Successful reuse is an organizationwide adoption

Based on my definition, reuse becomes increasingly necessary and provides exponential benefits as products and teams increase in size; however, as this size increases, reuse also becomes increasingly complex to manage. Therefore, the problem that organizations face is not if reuse should be implemented, but rather how. Like different methodologies, the implementation of reuse is going to vary based on the type of product, the team size, and the organization’s ability to adapt and adopt. 

For this reason, it is important to carefully analyze areas where teams would benefit from reuse and then work backwards to determine the implementation strategy that would have helped. It is also important to find incremental wins while keeping an eye on the big picture so you can expand your reuse strategy over time. For example, you may start by simply reusing the requirements from one product to another, working to keep them synchronized. Later you could continue looking at creating a central repository of common requirements. Finally, you could start looking beyond just the requirements and begin pulling in traced artifacts. This last item is important; reuse is not just a Business Analyst problem, it impacts the entire team. 

As you can see though, this kind of reuse strategy is very difficult to do manually with just documents. To do it right will require more sophistication and better technology. 

Technology isn’t always aligned with desired capabilities

Our desires tend to exist in a realm just ahead of what’s possible. Sometimes technology evolves to meet those desires, even producing unexpected outcomes. Some examples might be Mark Twain’s prediction of the Internet in 1898 through a sci-fi story, or on a more related note, the 2001 Agile manifesto, which called for better collaboration several years before the tools and technologies necessary to facilitate true collaboration were even available; hence, the early push toward entire teams being confined to a single room around a single table. It wasn’t until 2004, when the social networks emerged, that we began to see an evolution in business software and human behavior that favored the kind of collaboration necessary to push Agile into the enterprise. This area continues to rapidly evolve.

The same is true with reuse. The topic has been around for years but until recently, it was very difficult to manage complex reuse without adding an exponential amount of administrative work to keep track of everything. Too much reliance on the trust of too few, rather than on tools or technology.

Some of the solutions today offer some form of reuse, all of which are designed to enable teams to better reuse work that has been done.
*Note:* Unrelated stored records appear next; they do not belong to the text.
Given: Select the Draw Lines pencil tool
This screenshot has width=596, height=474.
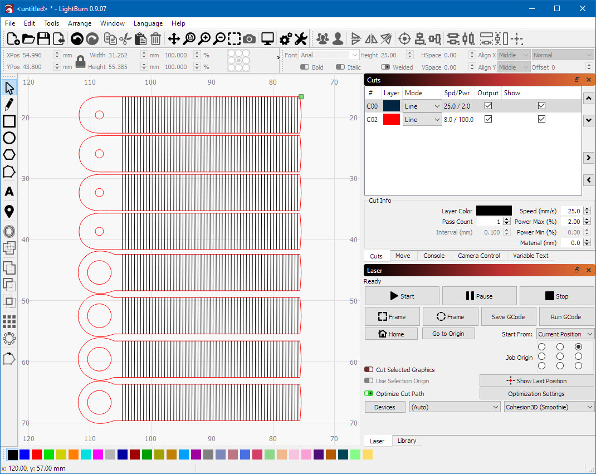Looking at the screenshot, I should [x=9, y=104].
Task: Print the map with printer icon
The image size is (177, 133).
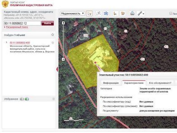Action: 132,14
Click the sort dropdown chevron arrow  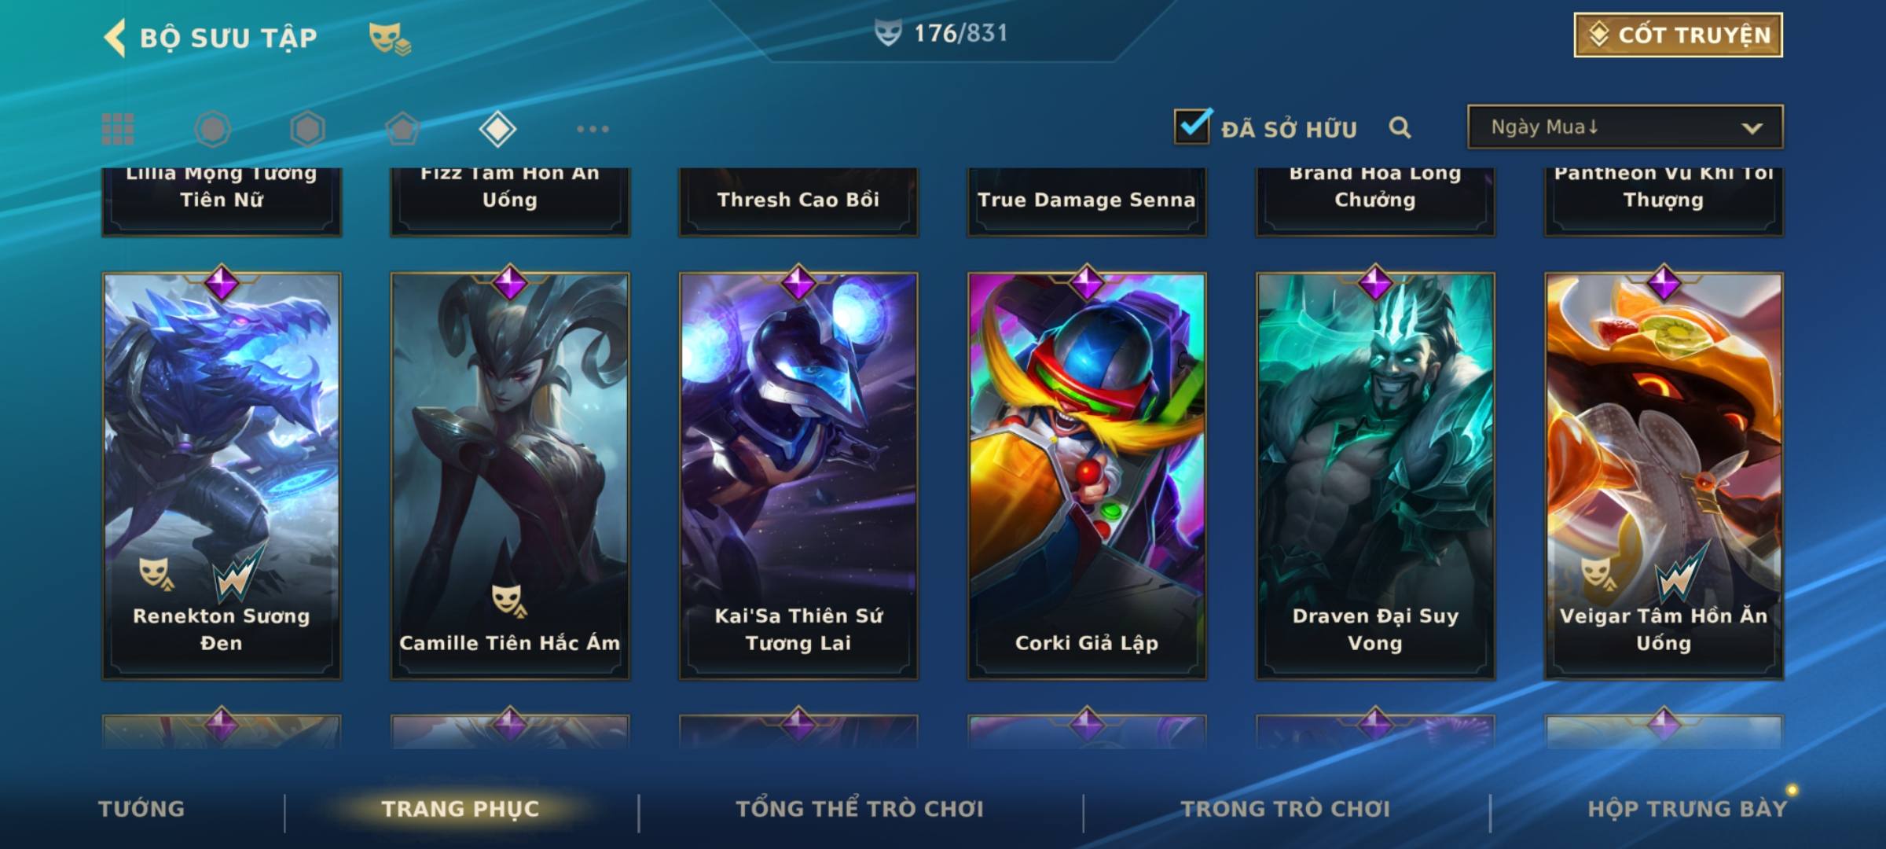point(1752,128)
This might be just around requirements but I believe it goes deeper than that.

How deep does the rabbit hole go?

This brings me to the final question: how deep does the rabbit hole go? Well, considering that we could start with the most basic of copy and paste, this does feel like the beginning. As we go deeper we see that requirements are being shared but remain the same, existing in different places. Deeper still, we see the requirements are being separated but stay synchronized through a change-control process. Digging further down, the lines become blurred as we question what a requirement really is: the text, the meta-data…what then should be synchronized… all aspects of the requirement?, or just certain ones? What about any attachments associated with the requirement, or relationships to upstream or downstream? Does the traceability remain or do the test cases also get reused?

Reuse is a powerful strategy. When done right, reuse provides huge rewards. To reap those rewards as a user, manager or executive taking the plunge, you’ll need to be smart and communicative to avoid losing your head.